Loading checkpoint shards:   0%|          | 0/5 [00:00<?, ?it/s]

In [3]:
import os
import subprocess
import torch

def generate_scene_caption(scene_data, previous_caption=None):
    # Clear CUDA cache
    torch.cuda.empty_cache()

    video_length = scene_data.get("duration", 0)
    fps = 1.0
    max_frames_value = min(32, int(video_length * fps))

    previous_context = ""
    if previous_caption:
        previous_context = (
            f"Previously described:\n{previous_caption}\n\n"
            "Do not repeat the same information.\n"
        )

    if scene_data.get("captions"):
        captions_text = "\n".join([f"- {caption}" for caption in scene_data["captions"]])
        scene_context = f"Scene {scene_data['scene_number']} captions:\n{captions_text}\n"
    else:
        scene_context = ""

    # Build audio context if an audio transcript is available
    audio_context = ""
    if scene_data.get("transcript_path"):
        try:
            with open(scene_data["transcript_path"], "r", encoding="utf-8") as af:
                audio_text = af.read().strip()
            if audio_text:
                audio_context = (
                    f"Audio transcript for Scene {scene_data['scene_number']}:\n{audio_text}\n"
                    "Important: When describing the scene, combine what you observe visually with the context provided in the audio transcript. " 
                    "Use the audio information to enrich your understanding of the events and actions happening in the scene. "
                    "Create a natural description that weaves together both visual and audio elements.\n"
                )

        except Exception as e:
            print(f"Error reading audio transcript: {e}")

    # Base prompt 
    base_prompt = (
    "Describe what is happening in this scene by integrating visual observations with available audio context and scene context. "
    "Consider both what you see and any additional context from the audio transcript and scene context to provide a complete understanding of the scene. "
    "Important: Be concise and conversational. The generated description should not be more than 5 seconds long."
    )

    # Enhanced prompt.
    enhanced_prompt = (
        f"{previous_context}"
        f"{scene_context}\n"
        f"{audio_context}\n"
        f"{base_prompt}\n"
    )


    messages = [
        {
            "role": "user",
            "content": [
                {
                    "type": "video",
                    "video": scene_data['video_path'],
                    "max_pixels": 320 * 240,
                    "fps": fps,
                    "max_frames": max_frames_value,
                },
                {"type": "text", "text": enhanced_prompt},
            ],
        }
    ]

    print(f"Processing Scene {scene_data['scene_number']} with max_frames={max_frames_value}")

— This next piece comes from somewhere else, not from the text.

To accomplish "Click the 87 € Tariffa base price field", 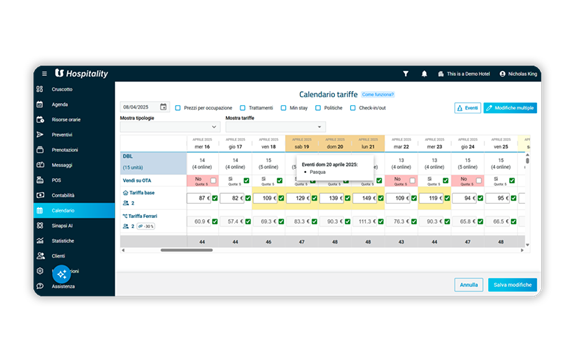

    dtype = torch.bfloat16

    with torch.amp.autocast('cuda', dtype=dtype):
        text = processor.apply_chat_template(
            messages, tokenize=False, add_generation_prompt=True
        )
        image_inputs, video_inputs = process_vision_info(messages)
        inputs = processor(
            text=[text],
            images=image_inputs,
            videos=video_inputs,
            padding=True,
            return_tensors="pt",
        )

        inputs = inputs.to("cuda", dtype=dtype)
        input_length = inputs.input_ids.shape[1]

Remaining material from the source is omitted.